Normalerweise hätte ich das nachfolgende, literarisch wahrscheinlich wieder schnell in Vergessenheit geraten werdende Gedankenzusammenführungswerk mit der Hand schreiben müssen.Mein Computer ist kaputt. Er ist letzte Woche an altersschwächebedingter Überanstrengung von uns gegangen. Gott hab ihn selig. Ich habe kein Geld für einen neuen. Mein Frau hat mir in dieser Beziehung jetzt endgültig den Hahn zugesperrt.
Ich habe wieder mal alles verzockt. Alles verloren. Nicht bewusst, aber gekonnt verzockt. Mal kam der Royal Flush auf dem River nicht, mal fehlten zwei Karten zur Straße, mit der ich die Hand gewonnen hätte. Dann musste ich auf Toilette, just in der Zeit, als garantiert die Könige und Asse kamen, die auch gehalten hätten. Ganz bestimmt.
Alles nur Pech also. Obwohl ich mich ja manchmal selbstkritisch frage, ob ich mein Spiel nicht doch hätte nicht umstellen sollen. Von schlecht auf donken. Aber wenn man immer alles richtig macht, wird man nie erfahren, was falsch ist. Und ich werde nie dorthin gelangen, wo ich hingehe. Und da muss ich auch hin, ich brauche ein pokerspielrelevantes Ziel, eine neue Strategie. Nicht zu wissen, was man will, lässt einen oft ratlos zurück. Im Leben wie beim Pokern. Wer sich selber nicht erkennt, sollte das Licht einschalten. Und seine Spielweise gravierend überdenken.
Aber sei wie es sei – Geld futsch, Geier da, Frau böse, Computer tot. Renaissance des Kugelschreibers. Bleistifte sind die neue Antwort auf Ipads. Die neue Minen-Generation und ich bin wieder mal ganz vorne dabei. Ich Trendsetter.
Aber ich will mich nicht beklagen. Ich habe einige vergnügte Tage und Nächte im Kreis meiner Lieben verbringen dürfen. Aller 52 Liebsten. Und ich habe Menschen kennen gelernt, die sich gefreut haben, mich kennen gelernt zu haben und die mir wirklich dankbar sind. Manche schließen mich sogar in ihr Nachtgebet ein; manche haben sogar ein Foto von mir in ihr Portemonnaie geklebt.
Mir hingegen geht es wie dem deutschen Mittelstand im Handwerkerbereich – auch ich beklage die nachlassende Zahlungsmoral. Der meiner Mitspieler, mir gegenüber. Aber Geld wird auch gerne schon mal überbewertet.
Es hilft kein Jammern, es hilft kein Klagen, das bedruckte Papier mit den Zahlen drauf ist halt weg. Da werde ich es wohl in nächster Zeit mit anderer, richtiger Arbeit versuchen müssen. Wie schrecklich. Aber wie sagt schon der Wetterbericht (früher mal Herr Kachelmann): nach dem Regen kommt Sonnenschein und manchmal ist es andersrum.

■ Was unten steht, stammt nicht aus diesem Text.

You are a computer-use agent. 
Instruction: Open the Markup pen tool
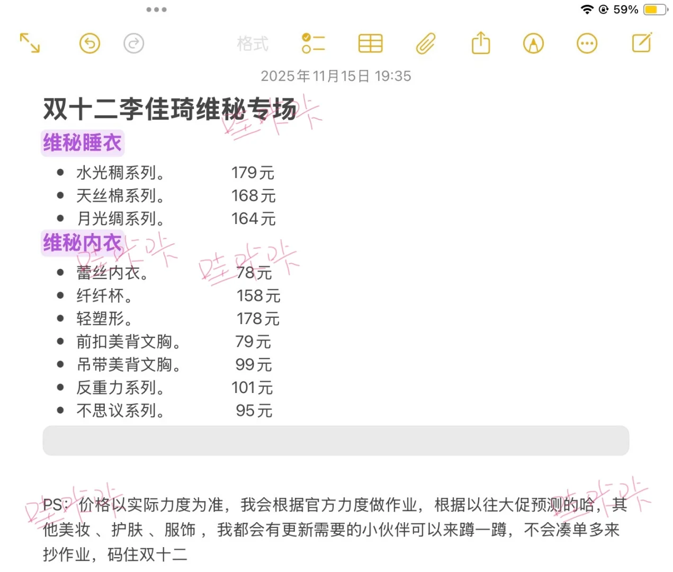[x=533, y=44]
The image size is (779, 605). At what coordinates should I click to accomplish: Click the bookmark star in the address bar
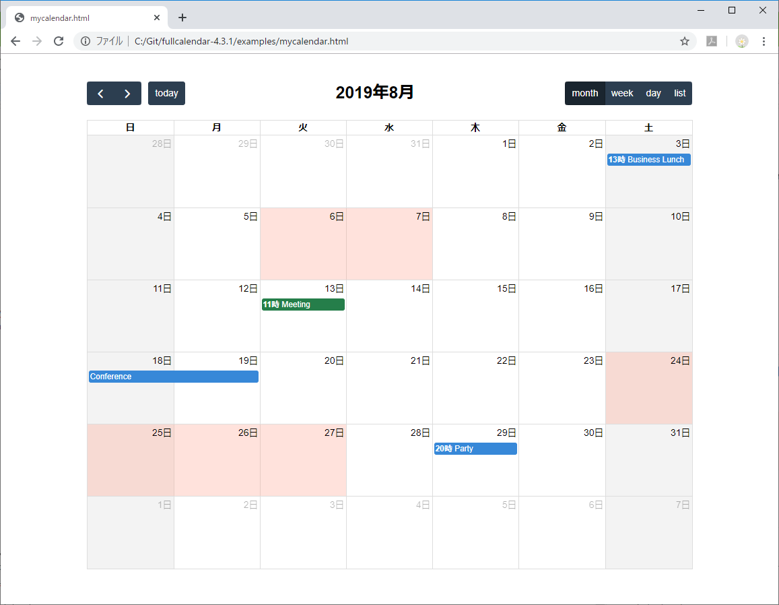point(685,41)
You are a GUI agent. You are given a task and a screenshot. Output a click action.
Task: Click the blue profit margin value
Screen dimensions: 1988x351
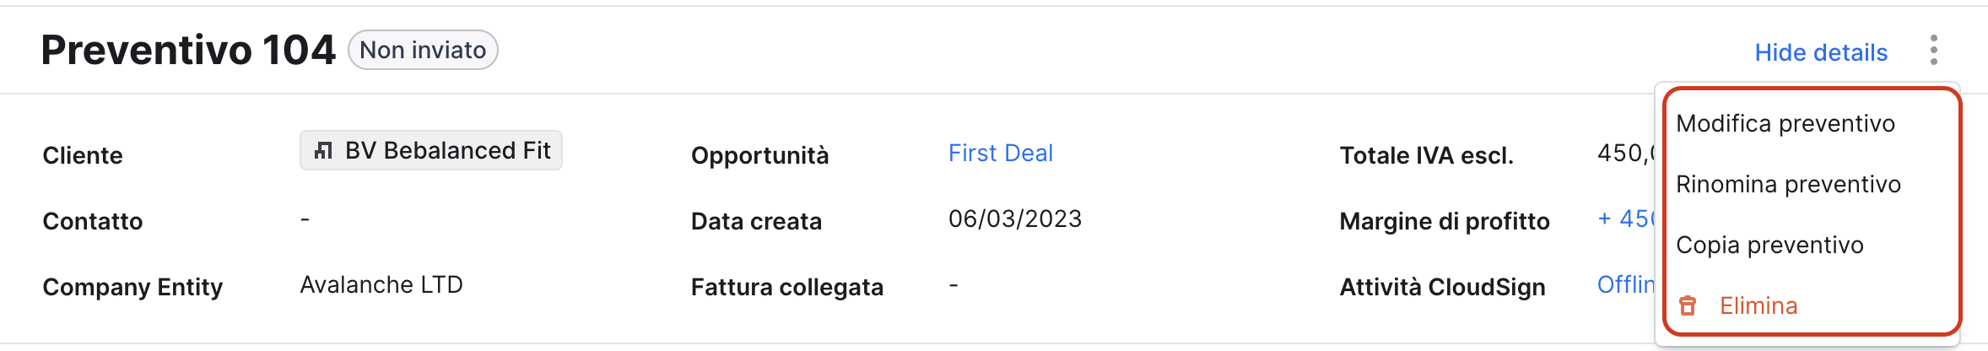1626,219
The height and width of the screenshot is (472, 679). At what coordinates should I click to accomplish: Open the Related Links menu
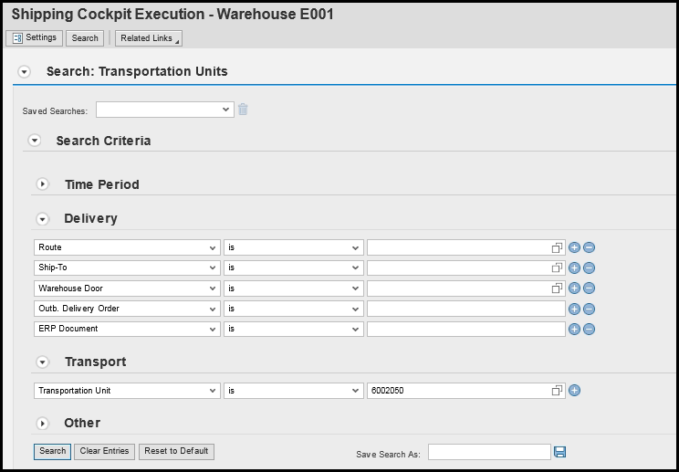click(x=148, y=38)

Mein Dank gilt jedenfalls den VIPs. Verein Insolventer Poker Spieler. Ehrenamtlich geführter und auf Spenden angewiesener Verein, in deren Hamburger Geschäftsstelle ich gerade am Computer sitze.Hier werden auch Essensmarken ausgeteilt, und Getränke wie Leitungswasser und Leitungswasser groß. Und sogar Chips gibt es hier. Die salzigen und die mit Paprika. Die Schwestern von Salzstangen. Echte Spielchips gibt es natürlich nicht. Schließlich gibt es bei den Anonymen Alkoholikern auch keine Italienische-Weißwein-Probierwochen.
Und bei dem Verband der Sexsüchtigen hängt kein Poster von Dolly Buster an der Wand, sondern das letzte Wahlplakat der CDU, das mit Angela drauf. Führe uns bloß nicht in Versuchung.
So sitz ich hier, ich armer Tropf und denke immer an Vegas. Main Event. Da ist es auch kein Trost, dass ich nicht alleine bin. Viele Pokerspieler sind ziemlich broke. Einige mit wenig Geld (gell, Ahmed), andere mit viel, viel Geld (gell, Gus). Der Geier kreist fleißig. Und hat seine große Verwandschaft schon alarmiert.
Aber so sind wir Künstler, wir pokerspielenden Künstler. Immer am Limit. Gedanklich, alkoholisch und finanziell. Gestern noch Golf Cabrio, heute Ferrari und morgen nicht mal mehr Straßenbahnmonatskarte. Aber nächsten Monat werden wir wieder zocken. Und werden gewinnen. Hol´s doch der Geier.
Dieser Artikel erschien auf PokerOlymp am 13.10.2010.